Further north, 1st Marines were obliged to fight hard for three days for Yongdungpo. Meanwhile, after a setback to their first attempt on the night of the 19th, on 20 September Puller’s 5th made a successful assault crossing of the Han river. By 25 September, both Marine regiments were committed to the bitter, desperate street battle for possession of Seoul, which devastated great areas of the capital, and continued for three days. Even as air reconnaissance revealed the main body of Kim Il Sung’s army fleeing northwards, communist rearguards fought on to delay the advance of Smith’s regiments, extracting their price yard by yard, at each rice-bag barricade.

The battle for Seoul became a source of lasting controversy, and deep revulsion to some of those who witnessed it. It provided an example of a form of carnage that would become wretchedly familiar in Indochina a generation later – allegedly essential destruction in the cause of liberation. It was passionately argued by some correspondents and not a few soldiers that the civilian casualties and wholesale destruction could have been avoided by an effective enveloping movement, rather than a direct assault supported by overwhelming air and artillery support. But MacArthur and Almond wanted Seoul fast. In their path stood some 20,000 still resolute communist troops. ‘The slightest resistance brought down a deluge of destruction blotting out the area,’ wrote
an eyewitness, R. W. Thompson of the
Daily Telegraph
.
18
In the words of the historian David Rees, ‘at the heart of the West’s military thought lies the belief that machines must be used to save its men’s lives; Korea would progressively become a horrific illustration of the effects of a limited war where one side possessed the firepower and the other the manpower.’
19

The Marines advanced into the capital from north, south and west, while a regiment of 7th Division and the 187th Airborne RCT covered their flanks. Some men were appalled by the evidence of atrocities they encountered. Selwyn Handler was among those who entered a jail compound in which they found several headless bodies, and the sword that had obviously been used for the executions. Ed Simmons of the 3/1st saw a group of Marines clustered around a trench. A lieutenant waved him over. The trench was filled with dead Koreans – men, women, children, hundreds of them: ‘It was a ghastly sight. The stench was unbearable. For days, civilians were coming out from the centre of Seoul in the hope of identifying them.’
20
Colonel Taplett of the 3/5th was less troubled by the evidence of the communist occupation. ‘That’s the way these people treat each other,’ he shrugged, a view that would be repeated through foreign UN contingents again and again in the years to come.

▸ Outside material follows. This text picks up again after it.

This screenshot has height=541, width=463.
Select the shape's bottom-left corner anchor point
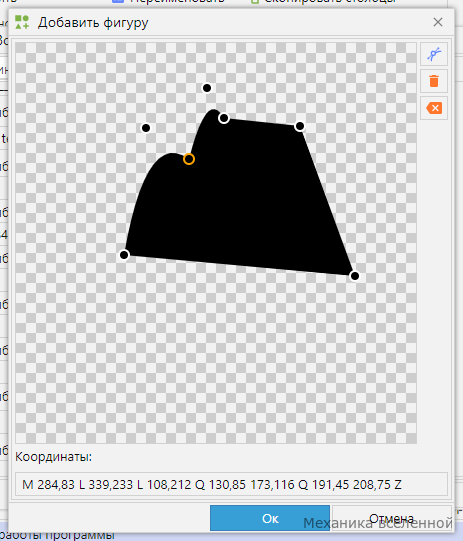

Darkness in the streets, still possessed of so many unknown perils, brought hours of acute tension to the Marines in the forward positions. On the night of 25 September, the 5th Marines were appalled to receive a sudden order to launch an attack at 2 a.m. It was made clear that this was the direct consequence of General Almond’s obsessive determination to control all Seoul within the deadline he had promised MacArthur. Major Simmons had assumed temporary command of a rifle company in place of its commander, who was hiding in a cellar. ‘I can’t do it! I can’t do it!’ the officer cried, amid the stress of battle. ‘Take my bars! Take my bars!’ Simmons was horrified to discover that a supporting artillery bombardment would be put down in the area to which he had just dispatched an eight-man patrol. But the American
attack was pre-empted. Long before H-Hour, the Marines heard the grinding clatter of armour advancing towards their own positions. The North Koreans had launched their own movement. All night, the artillery poured fire in front of Puller’s men, breaking up the communist infantry concentrations. An immobilised communist tank stood stalled in front of Simmons’ company position. The major feared what it might still do to them with its gun when daylight came. He ordered up a 75mm recoilless rifle, and told its gunner to fire as soon as he had enough light to aim. At last, in the first glimmerings of dawn, he said: ‘I can see it!’ and fired. The Marines were so absorbed in the enemy that they forgot the backblast of their own weapon, which bounced off a house behind, blowing them off their feet and showering them in mud and debris. But the communist impetus was spent. American tanks moved up, and they began to advance again. The Marines found their own patrol intact, having taken refuge in a culvert all night, their fatigues concealed beneath civilian clothing stolen from a washing line.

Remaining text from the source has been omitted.